* _What you have to do_:
Down to the last line, print the entries below exactly, and keep every picture out of the copy.

*** Opening of Data shown ***

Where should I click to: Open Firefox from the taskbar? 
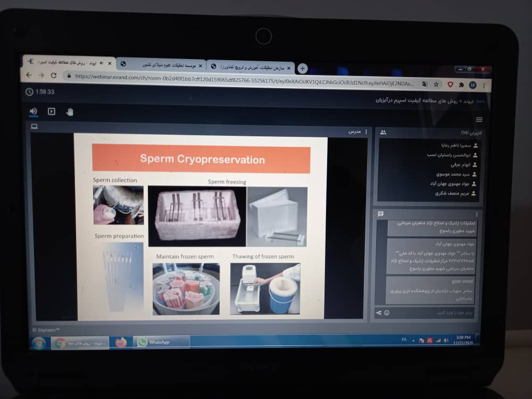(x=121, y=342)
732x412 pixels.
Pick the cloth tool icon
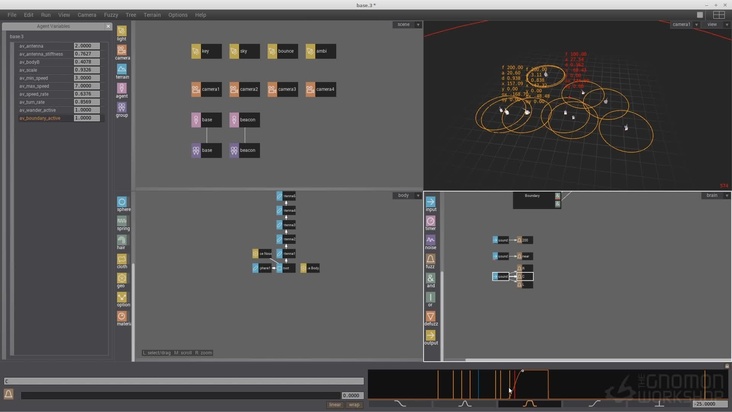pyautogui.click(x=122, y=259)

*** Close of Data shown ***

* _Exercise result_:
Where should I click to: Open Firefox from the taskbar? 
(x=121, y=342)
732x412 pixels.
Pick the cloth tool icon
pyautogui.click(x=122, y=259)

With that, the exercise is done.